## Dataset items
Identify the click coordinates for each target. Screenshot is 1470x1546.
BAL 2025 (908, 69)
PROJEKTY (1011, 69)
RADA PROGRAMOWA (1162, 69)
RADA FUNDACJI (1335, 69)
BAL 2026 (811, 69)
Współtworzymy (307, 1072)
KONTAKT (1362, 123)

## TASK PROMPT
Go through the records and copy each one exactly.

## TASK SOLUTION
Identify the click coordinates for each target. Screenshot is 1470x1546.
BAL 2025 (908, 69)
PROJEKTY (1011, 69)
RADA PROGRAMOWA (1162, 69)
RADA FUNDACJI (1335, 69)
BAL 2026 (811, 69)
Współtworzymy (307, 1072)
KONTAKT (1362, 123)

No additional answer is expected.